◆ STATED TASK ◆
Duplicate everything in the material from the line containing "This screenshot has width=768, height=496." down to the line containing "Action: coord(1151,90)", both included.
— Start of INPUT DATA —
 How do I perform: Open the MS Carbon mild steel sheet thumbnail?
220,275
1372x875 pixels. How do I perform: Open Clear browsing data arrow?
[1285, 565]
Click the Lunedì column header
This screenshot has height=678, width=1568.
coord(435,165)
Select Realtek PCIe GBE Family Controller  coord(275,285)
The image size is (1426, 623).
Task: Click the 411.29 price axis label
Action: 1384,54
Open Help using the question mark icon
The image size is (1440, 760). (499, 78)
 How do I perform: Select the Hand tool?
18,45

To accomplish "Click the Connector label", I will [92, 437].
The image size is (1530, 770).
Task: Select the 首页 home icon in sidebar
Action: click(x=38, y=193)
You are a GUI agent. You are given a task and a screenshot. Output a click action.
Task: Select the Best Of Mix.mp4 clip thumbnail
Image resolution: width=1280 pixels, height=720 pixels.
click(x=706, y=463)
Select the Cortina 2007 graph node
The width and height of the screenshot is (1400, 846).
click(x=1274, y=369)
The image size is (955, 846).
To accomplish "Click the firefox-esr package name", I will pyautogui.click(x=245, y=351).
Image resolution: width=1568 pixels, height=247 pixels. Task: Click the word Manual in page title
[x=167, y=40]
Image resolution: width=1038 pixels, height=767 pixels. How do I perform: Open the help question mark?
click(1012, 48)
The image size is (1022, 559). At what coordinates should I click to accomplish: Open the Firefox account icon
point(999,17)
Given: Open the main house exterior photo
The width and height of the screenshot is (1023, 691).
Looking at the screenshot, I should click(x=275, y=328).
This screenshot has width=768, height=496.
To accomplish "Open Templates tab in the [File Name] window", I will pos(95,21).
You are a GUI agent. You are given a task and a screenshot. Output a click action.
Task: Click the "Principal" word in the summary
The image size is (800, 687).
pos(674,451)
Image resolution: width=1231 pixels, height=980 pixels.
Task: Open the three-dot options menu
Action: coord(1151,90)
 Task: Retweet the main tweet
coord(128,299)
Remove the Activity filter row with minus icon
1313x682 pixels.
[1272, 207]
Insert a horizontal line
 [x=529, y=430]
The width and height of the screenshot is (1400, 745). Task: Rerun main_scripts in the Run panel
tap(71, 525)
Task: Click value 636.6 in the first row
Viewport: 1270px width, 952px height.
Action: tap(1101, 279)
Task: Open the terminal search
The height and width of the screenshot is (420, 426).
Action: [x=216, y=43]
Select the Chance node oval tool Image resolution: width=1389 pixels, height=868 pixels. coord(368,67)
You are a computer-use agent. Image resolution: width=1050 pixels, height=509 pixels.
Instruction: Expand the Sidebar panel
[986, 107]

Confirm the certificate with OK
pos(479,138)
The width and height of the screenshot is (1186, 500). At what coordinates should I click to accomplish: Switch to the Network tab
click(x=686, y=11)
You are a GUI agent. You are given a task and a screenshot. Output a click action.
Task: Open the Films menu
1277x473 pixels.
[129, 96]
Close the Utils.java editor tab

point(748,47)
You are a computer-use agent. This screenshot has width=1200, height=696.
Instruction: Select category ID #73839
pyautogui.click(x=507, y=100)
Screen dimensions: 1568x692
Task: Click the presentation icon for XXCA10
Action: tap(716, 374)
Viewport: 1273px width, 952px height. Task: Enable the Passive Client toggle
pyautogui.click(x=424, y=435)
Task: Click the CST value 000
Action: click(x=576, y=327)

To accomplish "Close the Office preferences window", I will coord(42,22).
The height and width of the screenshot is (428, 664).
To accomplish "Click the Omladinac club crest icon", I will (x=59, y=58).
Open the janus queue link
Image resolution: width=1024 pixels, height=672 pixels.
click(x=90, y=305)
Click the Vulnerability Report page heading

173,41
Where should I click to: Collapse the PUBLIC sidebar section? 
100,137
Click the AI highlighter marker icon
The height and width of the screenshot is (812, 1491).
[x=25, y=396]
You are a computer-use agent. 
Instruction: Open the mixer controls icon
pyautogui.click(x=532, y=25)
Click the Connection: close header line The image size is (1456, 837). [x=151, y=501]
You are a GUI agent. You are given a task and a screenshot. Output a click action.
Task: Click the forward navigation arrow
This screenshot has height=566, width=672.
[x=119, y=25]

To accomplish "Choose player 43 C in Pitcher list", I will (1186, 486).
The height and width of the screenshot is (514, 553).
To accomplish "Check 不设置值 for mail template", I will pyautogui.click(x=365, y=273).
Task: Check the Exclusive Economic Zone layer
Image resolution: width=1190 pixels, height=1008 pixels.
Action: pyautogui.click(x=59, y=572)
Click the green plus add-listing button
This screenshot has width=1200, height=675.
— End of INPUT DATA —
◆ REPLY TO THE EXERCISE ◆
This screenshot has width=768, height=496.
To accomplish "Open Templates tab in the [File Name] window", I will pos(95,21).
You are a GUI agent. You are given a task and a screenshot. Output a click action.
Task: Click the "Principal" word in the summary
The image size is (800, 687).
pos(674,451)
Image resolution: width=1231 pixels, height=980 pixels.
Task: Open the three-dot options menu
Action: coord(1151,90)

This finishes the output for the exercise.